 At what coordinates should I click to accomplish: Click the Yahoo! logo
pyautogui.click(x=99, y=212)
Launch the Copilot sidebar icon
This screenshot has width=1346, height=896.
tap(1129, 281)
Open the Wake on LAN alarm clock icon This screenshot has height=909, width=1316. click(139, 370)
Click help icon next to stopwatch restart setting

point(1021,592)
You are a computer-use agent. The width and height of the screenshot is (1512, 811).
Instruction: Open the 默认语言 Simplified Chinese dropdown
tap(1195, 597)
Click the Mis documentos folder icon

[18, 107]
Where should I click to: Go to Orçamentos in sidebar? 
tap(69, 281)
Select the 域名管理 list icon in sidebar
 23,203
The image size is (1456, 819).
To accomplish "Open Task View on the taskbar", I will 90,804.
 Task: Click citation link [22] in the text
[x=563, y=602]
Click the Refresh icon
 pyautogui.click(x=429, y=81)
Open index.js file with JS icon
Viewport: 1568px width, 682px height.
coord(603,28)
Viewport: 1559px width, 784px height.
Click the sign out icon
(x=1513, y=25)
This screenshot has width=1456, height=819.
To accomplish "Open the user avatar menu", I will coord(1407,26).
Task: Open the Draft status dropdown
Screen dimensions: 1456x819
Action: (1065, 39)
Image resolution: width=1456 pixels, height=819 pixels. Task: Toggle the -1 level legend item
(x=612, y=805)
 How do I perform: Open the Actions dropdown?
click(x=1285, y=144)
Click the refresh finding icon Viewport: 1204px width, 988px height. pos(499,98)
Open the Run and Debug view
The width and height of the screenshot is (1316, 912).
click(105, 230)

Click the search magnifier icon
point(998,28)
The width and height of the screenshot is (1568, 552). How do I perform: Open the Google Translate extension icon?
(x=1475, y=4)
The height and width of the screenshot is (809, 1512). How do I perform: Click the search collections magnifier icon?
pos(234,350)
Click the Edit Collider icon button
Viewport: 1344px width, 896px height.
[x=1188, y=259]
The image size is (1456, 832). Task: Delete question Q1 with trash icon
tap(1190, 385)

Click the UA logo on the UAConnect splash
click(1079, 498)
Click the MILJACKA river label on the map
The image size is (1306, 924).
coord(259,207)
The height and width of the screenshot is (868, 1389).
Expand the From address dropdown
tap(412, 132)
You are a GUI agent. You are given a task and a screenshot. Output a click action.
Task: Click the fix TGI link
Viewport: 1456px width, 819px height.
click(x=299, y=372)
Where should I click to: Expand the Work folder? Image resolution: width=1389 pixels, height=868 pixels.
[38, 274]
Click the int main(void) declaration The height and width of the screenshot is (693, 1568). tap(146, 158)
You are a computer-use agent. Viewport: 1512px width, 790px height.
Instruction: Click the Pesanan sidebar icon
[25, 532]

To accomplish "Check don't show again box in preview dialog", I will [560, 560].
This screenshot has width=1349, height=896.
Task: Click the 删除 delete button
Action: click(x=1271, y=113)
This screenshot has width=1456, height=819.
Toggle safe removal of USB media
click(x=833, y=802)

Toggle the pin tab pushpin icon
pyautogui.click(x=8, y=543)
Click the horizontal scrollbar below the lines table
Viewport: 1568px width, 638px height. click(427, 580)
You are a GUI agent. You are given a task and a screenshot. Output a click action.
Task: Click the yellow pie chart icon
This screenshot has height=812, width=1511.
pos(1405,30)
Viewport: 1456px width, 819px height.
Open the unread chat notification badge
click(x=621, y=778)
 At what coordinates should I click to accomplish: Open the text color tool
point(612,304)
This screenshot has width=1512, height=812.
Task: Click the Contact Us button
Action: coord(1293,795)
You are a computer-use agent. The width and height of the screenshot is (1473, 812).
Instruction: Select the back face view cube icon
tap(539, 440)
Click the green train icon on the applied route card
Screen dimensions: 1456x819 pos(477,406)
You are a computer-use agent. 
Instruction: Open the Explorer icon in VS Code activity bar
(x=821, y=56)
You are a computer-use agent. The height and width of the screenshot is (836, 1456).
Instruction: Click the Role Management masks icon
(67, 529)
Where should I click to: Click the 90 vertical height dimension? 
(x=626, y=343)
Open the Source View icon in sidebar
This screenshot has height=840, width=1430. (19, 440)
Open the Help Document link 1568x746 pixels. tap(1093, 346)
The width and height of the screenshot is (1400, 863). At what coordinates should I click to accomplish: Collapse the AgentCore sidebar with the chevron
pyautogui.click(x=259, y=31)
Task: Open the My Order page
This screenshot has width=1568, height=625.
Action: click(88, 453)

* **Problem description**
Would you repeat each of the lines above exactly?

* **Written response**
 At what coordinates should I click to accomplish: Click the Yahoo! logo
pyautogui.click(x=99, y=212)
Launch the Copilot sidebar icon
This screenshot has width=1346, height=896.
tap(1129, 281)
Open the Wake on LAN alarm clock icon This screenshot has height=909, width=1316. click(139, 370)
Click help icon next to stopwatch restart setting

point(1021,592)
You are a computer-use agent. The width and height of the screenshot is (1512, 811).
Instruction: Open the 默认语言 Simplified Chinese dropdown
tap(1195, 597)
Click the Mis documentos folder icon

[18, 107]
Where should I click to: Go to Orçamentos in sidebar? 
tap(69, 281)
Select the 域名管理 list icon in sidebar
 23,203
The image size is (1456, 819).
To accomplish "Open Task View on the taskbar", I will 90,804.
 Task: Click citation link [22] in the text
[x=563, y=602]
Click the Refresh icon
 pyautogui.click(x=429, y=81)
Open index.js file with JS icon
Viewport: 1568px width, 682px height.
coord(603,28)
Viewport: 1559px width, 784px height.
Click the sign out icon
(x=1513, y=25)
This screenshot has width=1456, height=819.
To accomplish "Open the user avatar menu", I will coord(1407,26).
Task: Open the Draft status dropdown
Screen dimensions: 1456x819
Action: (1065, 39)
Image resolution: width=1456 pixels, height=819 pixels. Task: Toggle the -1 level legend item
(x=612, y=805)
 How do I perform: Open the Actions dropdown?
click(x=1285, y=144)
Click the refresh finding icon Viewport: 1204px width, 988px height. pos(499,98)
Open the Run and Debug view
The width and height of the screenshot is (1316, 912).
click(105, 230)

Click the search magnifier icon
point(998,28)
The width and height of the screenshot is (1568, 552). How do I perform: Open the Google Translate extension icon?
(x=1475, y=4)
The height and width of the screenshot is (809, 1512). How do I perform: Click the search collections magnifier icon?
pos(234,350)
Click the Edit Collider icon button
Viewport: 1344px width, 896px height.
[x=1188, y=259]
The image size is (1456, 832). Task: Delete question Q1 with trash icon
tap(1190, 385)

Click the UA logo on the UAConnect splash
click(1079, 498)
Click the MILJACKA river label on the map
The image size is (1306, 924).
coord(259,207)
The height and width of the screenshot is (868, 1389).
Expand the From address dropdown
tap(412, 132)
You are a GUI agent. You are given a task and a screenshot. Output a click action.
Task: Click the fix TGI link
Viewport: 1456px width, 819px height.
click(x=299, y=372)
Where should I click to: Expand the Work folder? Image resolution: width=1389 pixels, height=868 pixels.
[38, 274]
Click the int main(void) declaration The height and width of the screenshot is (693, 1568). tap(146, 158)
You are a computer-use agent. Viewport: 1512px width, 790px height.
Instruction: Click the Pesanan sidebar icon
[25, 532]

To accomplish "Check don't show again box in preview dialog", I will [560, 560].
This screenshot has width=1349, height=896.
Task: Click the 删除 delete button
Action: click(x=1271, y=113)
This screenshot has width=1456, height=819.
Toggle safe removal of USB media
click(x=833, y=802)

Toggle the pin tab pushpin icon
pyautogui.click(x=8, y=543)
Click the horizontal scrollbar below the lines table
Viewport: 1568px width, 638px height. click(427, 580)
You are a GUI agent. You are given a task and a screenshot. Output a click action.
Task: Click the yellow pie chart icon
This screenshot has height=812, width=1511.
pos(1405,30)
Viewport: 1456px width, 819px height.
Open the unread chat notification badge
click(x=621, y=778)
 At what coordinates should I click to accomplish: Open the text color tool
point(612,304)
This screenshot has width=1512, height=812.
Task: Click the Contact Us button
Action: coord(1293,795)
You are a computer-use agent. The width and height of the screenshot is (1473, 812).
Instruction: Select the back face view cube icon
tap(539, 440)
Click the green train icon on the applied route card
Screen dimensions: 1456x819 pos(477,406)
You are a computer-use agent. 
Instruction: Open the Explorer icon in VS Code activity bar
(x=821, y=56)
You are a computer-use agent. The height and width of the screenshot is (836, 1456).
Instruction: Click the Role Management masks icon
(67, 529)
Where should I click to: Click the 90 vertical height dimension? 
(x=626, y=343)
Open the Source View icon in sidebar
This screenshot has height=840, width=1430. (19, 440)
Open the Help Document link 1568x746 pixels. tap(1093, 346)
The width and height of the screenshot is (1400, 863). At what coordinates should I click to accomplish: Collapse the AgentCore sidebar with the chevron
pyautogui.click(x=259, y=31)
Task: Open the My Order page
This screenshot has width=1568, height=625.
Action: click(88, 453)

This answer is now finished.